>> start

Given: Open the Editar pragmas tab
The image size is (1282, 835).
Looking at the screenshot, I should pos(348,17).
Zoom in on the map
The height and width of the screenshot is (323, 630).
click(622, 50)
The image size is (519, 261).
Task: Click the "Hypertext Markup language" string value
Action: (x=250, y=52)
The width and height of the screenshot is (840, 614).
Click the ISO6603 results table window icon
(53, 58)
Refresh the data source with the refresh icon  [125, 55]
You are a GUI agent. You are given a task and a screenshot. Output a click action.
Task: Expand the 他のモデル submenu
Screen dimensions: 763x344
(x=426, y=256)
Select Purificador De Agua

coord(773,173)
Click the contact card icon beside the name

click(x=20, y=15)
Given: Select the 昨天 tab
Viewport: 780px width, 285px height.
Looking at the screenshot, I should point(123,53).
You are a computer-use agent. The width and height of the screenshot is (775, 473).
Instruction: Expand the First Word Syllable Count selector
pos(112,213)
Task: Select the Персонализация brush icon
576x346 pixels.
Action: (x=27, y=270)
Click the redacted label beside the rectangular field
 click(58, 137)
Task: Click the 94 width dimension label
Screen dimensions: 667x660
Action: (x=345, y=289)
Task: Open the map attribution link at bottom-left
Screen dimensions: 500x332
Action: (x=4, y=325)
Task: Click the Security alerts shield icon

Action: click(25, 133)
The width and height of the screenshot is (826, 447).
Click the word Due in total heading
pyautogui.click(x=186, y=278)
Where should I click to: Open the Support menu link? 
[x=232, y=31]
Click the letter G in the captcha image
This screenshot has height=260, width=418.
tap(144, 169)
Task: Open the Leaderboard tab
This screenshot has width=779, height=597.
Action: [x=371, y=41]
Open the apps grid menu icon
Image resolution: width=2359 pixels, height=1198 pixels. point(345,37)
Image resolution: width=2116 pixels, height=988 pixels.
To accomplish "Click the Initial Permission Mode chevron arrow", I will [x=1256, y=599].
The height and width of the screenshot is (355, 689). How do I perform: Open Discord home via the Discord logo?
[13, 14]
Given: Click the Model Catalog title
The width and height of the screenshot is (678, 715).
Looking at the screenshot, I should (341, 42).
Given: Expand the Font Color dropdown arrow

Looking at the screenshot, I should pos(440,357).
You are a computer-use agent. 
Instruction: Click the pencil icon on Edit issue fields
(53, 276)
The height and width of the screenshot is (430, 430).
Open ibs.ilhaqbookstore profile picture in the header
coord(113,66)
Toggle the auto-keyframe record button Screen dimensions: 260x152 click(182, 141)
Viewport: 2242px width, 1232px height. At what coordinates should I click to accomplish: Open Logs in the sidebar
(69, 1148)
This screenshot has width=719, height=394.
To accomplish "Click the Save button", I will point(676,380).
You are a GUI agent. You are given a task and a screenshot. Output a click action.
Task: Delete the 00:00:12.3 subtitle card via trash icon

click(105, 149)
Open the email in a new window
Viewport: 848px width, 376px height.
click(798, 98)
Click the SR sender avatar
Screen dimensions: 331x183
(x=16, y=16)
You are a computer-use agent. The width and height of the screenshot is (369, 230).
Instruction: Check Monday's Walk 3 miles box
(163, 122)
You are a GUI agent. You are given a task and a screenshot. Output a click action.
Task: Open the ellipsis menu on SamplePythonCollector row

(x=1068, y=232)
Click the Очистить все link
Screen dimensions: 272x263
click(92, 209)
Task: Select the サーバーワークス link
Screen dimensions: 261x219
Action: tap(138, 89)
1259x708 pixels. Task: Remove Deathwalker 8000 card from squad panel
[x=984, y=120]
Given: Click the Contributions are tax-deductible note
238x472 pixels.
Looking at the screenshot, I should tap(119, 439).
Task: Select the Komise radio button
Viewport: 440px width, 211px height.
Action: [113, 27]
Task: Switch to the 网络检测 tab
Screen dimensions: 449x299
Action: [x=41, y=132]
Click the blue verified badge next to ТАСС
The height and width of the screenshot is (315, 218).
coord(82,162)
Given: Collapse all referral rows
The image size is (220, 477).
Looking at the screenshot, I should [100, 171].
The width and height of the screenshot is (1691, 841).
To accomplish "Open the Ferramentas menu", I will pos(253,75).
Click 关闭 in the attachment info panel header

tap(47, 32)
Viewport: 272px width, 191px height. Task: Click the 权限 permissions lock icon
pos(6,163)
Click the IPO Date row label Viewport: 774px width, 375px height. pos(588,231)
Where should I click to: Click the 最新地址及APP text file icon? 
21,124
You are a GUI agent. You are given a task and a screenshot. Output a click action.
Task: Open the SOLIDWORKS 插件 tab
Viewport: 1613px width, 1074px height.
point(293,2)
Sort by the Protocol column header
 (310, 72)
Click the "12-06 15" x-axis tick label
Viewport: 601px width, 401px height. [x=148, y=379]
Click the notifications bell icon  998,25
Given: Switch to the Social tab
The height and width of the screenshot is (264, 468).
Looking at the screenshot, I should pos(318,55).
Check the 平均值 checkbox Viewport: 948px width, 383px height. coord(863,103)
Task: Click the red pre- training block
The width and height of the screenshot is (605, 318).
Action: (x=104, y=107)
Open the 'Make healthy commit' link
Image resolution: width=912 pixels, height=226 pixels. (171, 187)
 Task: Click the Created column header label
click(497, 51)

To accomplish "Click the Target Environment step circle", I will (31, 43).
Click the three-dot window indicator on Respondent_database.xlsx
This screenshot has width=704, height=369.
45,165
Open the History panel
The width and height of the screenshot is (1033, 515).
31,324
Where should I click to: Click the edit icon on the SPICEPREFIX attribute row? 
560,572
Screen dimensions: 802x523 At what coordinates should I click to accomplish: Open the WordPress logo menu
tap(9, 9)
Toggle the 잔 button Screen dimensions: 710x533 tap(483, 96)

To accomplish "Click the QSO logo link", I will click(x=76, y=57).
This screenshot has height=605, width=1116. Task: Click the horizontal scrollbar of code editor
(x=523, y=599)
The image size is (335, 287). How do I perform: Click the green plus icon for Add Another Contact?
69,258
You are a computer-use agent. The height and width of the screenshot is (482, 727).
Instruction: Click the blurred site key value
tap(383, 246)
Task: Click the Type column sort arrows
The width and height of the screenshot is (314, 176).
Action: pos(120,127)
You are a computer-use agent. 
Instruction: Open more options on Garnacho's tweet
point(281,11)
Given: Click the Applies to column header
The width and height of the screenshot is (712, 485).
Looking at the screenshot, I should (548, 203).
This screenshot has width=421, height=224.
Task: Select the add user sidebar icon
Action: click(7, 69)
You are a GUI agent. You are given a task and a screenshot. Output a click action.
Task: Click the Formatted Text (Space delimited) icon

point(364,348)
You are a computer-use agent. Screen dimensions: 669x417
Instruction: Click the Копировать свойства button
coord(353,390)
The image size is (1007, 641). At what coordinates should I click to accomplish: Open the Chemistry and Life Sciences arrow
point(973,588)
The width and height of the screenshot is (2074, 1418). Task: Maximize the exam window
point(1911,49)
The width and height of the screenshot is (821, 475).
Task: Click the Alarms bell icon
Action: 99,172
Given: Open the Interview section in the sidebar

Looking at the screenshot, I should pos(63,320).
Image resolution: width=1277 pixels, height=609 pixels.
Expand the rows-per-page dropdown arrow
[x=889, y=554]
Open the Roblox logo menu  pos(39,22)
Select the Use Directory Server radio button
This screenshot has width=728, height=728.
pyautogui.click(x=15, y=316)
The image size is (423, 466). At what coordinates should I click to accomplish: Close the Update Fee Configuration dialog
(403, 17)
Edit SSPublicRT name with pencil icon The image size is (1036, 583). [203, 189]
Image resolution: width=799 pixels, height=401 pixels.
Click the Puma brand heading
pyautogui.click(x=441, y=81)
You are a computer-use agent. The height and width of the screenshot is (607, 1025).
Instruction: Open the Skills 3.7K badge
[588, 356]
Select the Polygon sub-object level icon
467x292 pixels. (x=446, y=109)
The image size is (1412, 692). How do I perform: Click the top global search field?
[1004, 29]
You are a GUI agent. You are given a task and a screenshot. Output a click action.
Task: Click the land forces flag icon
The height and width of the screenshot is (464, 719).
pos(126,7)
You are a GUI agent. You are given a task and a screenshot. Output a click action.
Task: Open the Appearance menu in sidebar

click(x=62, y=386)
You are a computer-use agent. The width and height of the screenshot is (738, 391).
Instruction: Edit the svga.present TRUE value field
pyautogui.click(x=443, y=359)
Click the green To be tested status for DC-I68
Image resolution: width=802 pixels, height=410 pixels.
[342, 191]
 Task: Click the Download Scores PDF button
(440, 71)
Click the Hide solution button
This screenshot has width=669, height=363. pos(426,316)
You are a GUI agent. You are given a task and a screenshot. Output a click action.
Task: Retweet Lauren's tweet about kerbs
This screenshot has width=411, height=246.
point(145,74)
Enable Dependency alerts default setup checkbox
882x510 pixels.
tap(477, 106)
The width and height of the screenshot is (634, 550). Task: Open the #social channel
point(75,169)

>> end

▸ **Task prompt**:
Format everything in the records from the line containing "Toggle the 잔" down through the line containing "Edit SSPublicRT name" as a numbered list, with blank lines left out.

▸ **Solution to this exercise**:
1. Toggle the 잔 button Screen dimensions: 710x533 tap(483, 96)
2. To accomplish "Click the QSO logo link", I will click(x=76, y=57).
3. This screenshot has height=605, width=1116. Task: Click the horizontal scrollbar of code editor
4. (x=523, y=599)
5. The image size is (335, 287). How do I perform: Click the green plus icon for Add Another Contact?
6. 69,258
7. You are a computer-use agent. The height and width of the screenshot is (482, 727).
8. Instruction: Click the blurred site key value
9. tap(383, 246)
10. Task: Click the Type column sort arrows
11. The width and height of the screenshot is (314, 176).
12. Action: pos(120,127)
13. You are a computer-use agent. 
14. Instruction: Open more options on Garnacho's tweet
15. point(281,11)
16. Given: Click the Applies to column header
17. The width and height of the screenshot is (712, 485).
18. Looking at the screenshot, I should (548, 203).
19. This screenshot has width=421, height=224.
20. Task: Select the add user sidebar icon
21. Action: click(7, 69)
22. You are a GUI agent. You are given a task and a screenshot. Output a click action.
23. Task: Click the Formatted Text (Space delimited) icon
24. point(364,348)
25. You are a computer-use agent. Screen dimensions: 669x417
26. Instruction: Click the Копировать свойства button
27. coord(353,390)
28. The image size is (1007, 641). At what coordinates should I click to accomplish: Open the Chemistry and Life Sciences arrow
29. point(973,588)
30. The width and height of the screenshot is (2074, 1418). Task: Maximize the exam window
31. point(1911,49)
32. The width and height of the screenshot is (821, 475).
33. Task: Click the Alarms bell icon
34. Action: 99,172
35. Given: Open the Interview section in the sidebar
36. Looking at the screenshot, I should pos(63,320).
37. Image resolution: width=1277 pixels, height=609 pixels.
38. Expand the rows-per-page dropdown arrow
39. [x=889, y=554]
40. Open the Roblox logo menu  pos(39,22)
41. Select the Use Directory Server radio button
42. This screenshot has width=728, height=728.
43. pyautogui.click(x=15, y=316)
44. The image size is (423, 466). At what coordinates should I click to accomplish: Close the Update Fee Configuration dialog
45. (403, 17)
46. Edit SSPublicRT name with pencil icon The image size is (1036, 583). [203, 189]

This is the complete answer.